Rozdział Czwarty

426 22 2
                                    

Obudziłam się przytulona do Jaymiego. Spojrzałam na niego. Nie spał. Patrzył się na mnie tymi swoimi pięknymi brązowymi oczami. 

- Hej - Powiedziałam zaspanym głosem.

- Dzień dobry - Powiedział szeptem Jaymi przytulając mnie trochę mocniej.

Uśmiechnęłam się do niego po czym wyszłam z jego obienć. Wyszłam na korytarz gdzie moim oczom ukazał się George. Uśmiechnął się i pomachał do mnie. Ja obróciłam się i ciężkim krokiem udałam się do kuchni gdzie siedzieli już Josh i JJ. 

- Witam księżniczko. Już lepiej.? Przeszło ci.? - Powiedział JJ z drwiną.

- Witam książę. Tak już mi lepiej. - Odpowiedziałam lekko się uśmiechając.

- Ej...czekaj, czekaj...skoro ty jesteś księżniczką, a JJ jest księciem to... wy jesteście razem.? - Zapytał Josh z śmiechami w głosie.

- Fu.! Nie.! Nie będę przecież z pijakiem.! - Odpowiedziałam.

- No wła...ej.! - Krzyknął JJ i zrobił oczy spaniela.

Uśmiechnęłam się do niego, podeszłam i cmoknęłam go w policzek, na co się zaczerwienił, a ja zaczęłam się śmiać. Po wili zszedł do nas George.
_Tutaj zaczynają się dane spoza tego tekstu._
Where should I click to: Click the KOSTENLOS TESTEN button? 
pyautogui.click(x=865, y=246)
Gdy go zobaczyłam uśmiech od razu zszedł mi z twarzy i zrobiłam poważną minę. Podeszłam do czajnika i nalałam do niego wody. Nasypałam sobie i Georgeowi kawy do kubków i wstawiłam czajnik na kuchenkę aby zagotować wodę.

Gdy woda się zagotowała zalałam kubki i wzięłam swoją kawę. Usiadłam przy stole obok Josha. Odkąd zszedł do nas George zrobiło się tak...tak sztywno i cicho. To było dziwne. Przecież chłopacy się przyjaźnią, i zawsze się śmiali i gadali, a teraz.? Teraz taka cisza. Przerażająca cisza. 
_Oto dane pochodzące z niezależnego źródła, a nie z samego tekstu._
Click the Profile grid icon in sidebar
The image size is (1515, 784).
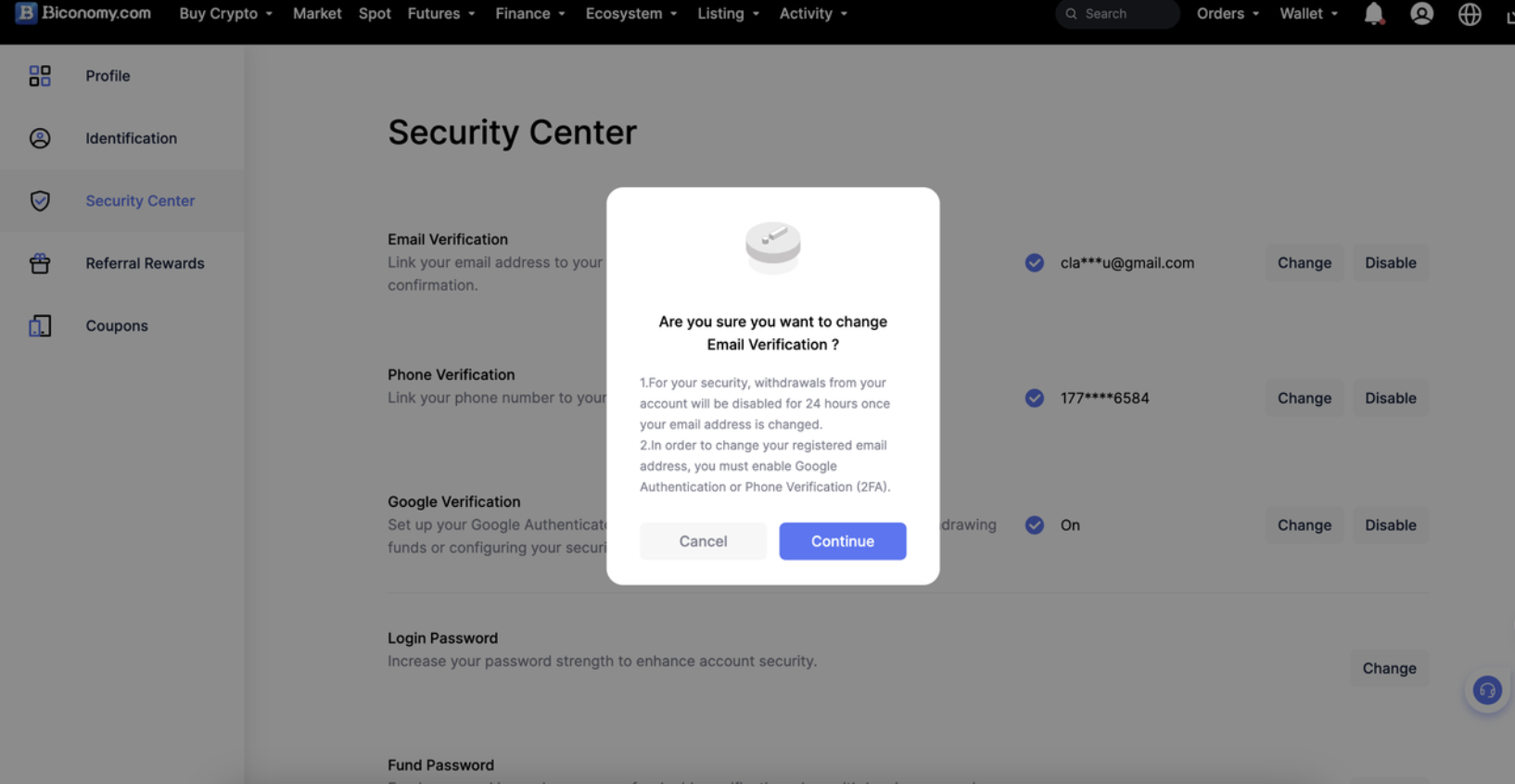click(x=40, y=76)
Nagle zobaczyłam schodzącego z góry Jaymiego. Poderwałam się z krzesła i podbiegłam go niego, a on mnie przytulił.

- A może tak mniej okazywania swoich uczuć publicznie.? - Powiedział George upijając łyk kawy.
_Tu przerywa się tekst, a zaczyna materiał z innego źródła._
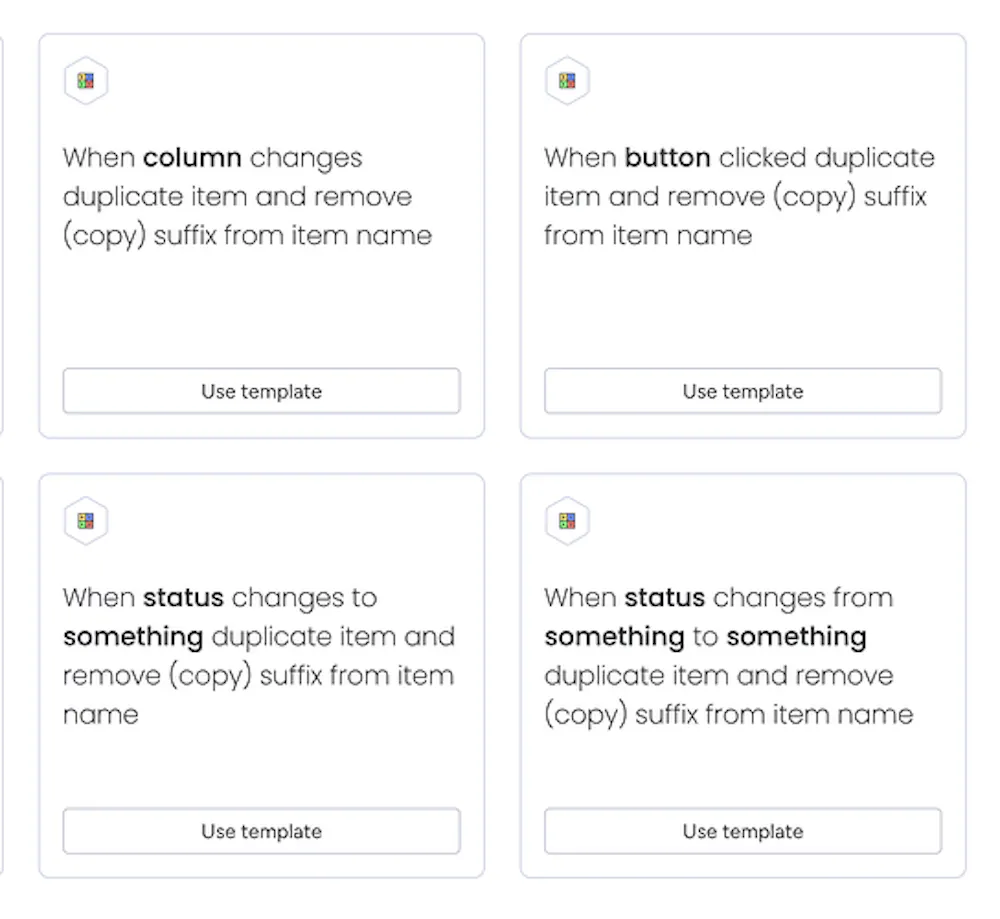Open the bold 'status' field in 'changes from' recipe
The width and height of the screenshot is (1000, 919).
point(665,598)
- A może tak mniej okazywania swojej zazdrości publicznie.? - Zaśmiał się JJ.

- Co.?! Ja nie jestem zazdrosny.? O Jaymiego.? - Ożywił się George.

- Nie...chodziło mi bardziej o Cat.

- Też nie jestem. Właśnie...dzisiaj idę na randkę. - Odpowiedział George z dumą w głosie.

- Serio.? Ile jej zapłaciłeś, żeby się z tobą umówiła.? - Powiedziałam dalej przytulając się do Jaymiego.

- Yyy...nic. - Odpowiedział George.

- Aaa...rozumiem...jest niewidoma.? - Spytałam z drwiną.

- Nie.! Weź się, co.? Może jesteś zazdrosna.? Chciałabyś być na jej miejscu, co nie.? 

- No nie.

George wstał z krzesła i pobiegł na górę jakby go ktoś kopnął w cztery litery. Przecież ja mu nic takiego nie powiedziałam, tylko, że nie zazdroszczę tej lasce. No bez przesady. Jak można się za takie coś obrazić.?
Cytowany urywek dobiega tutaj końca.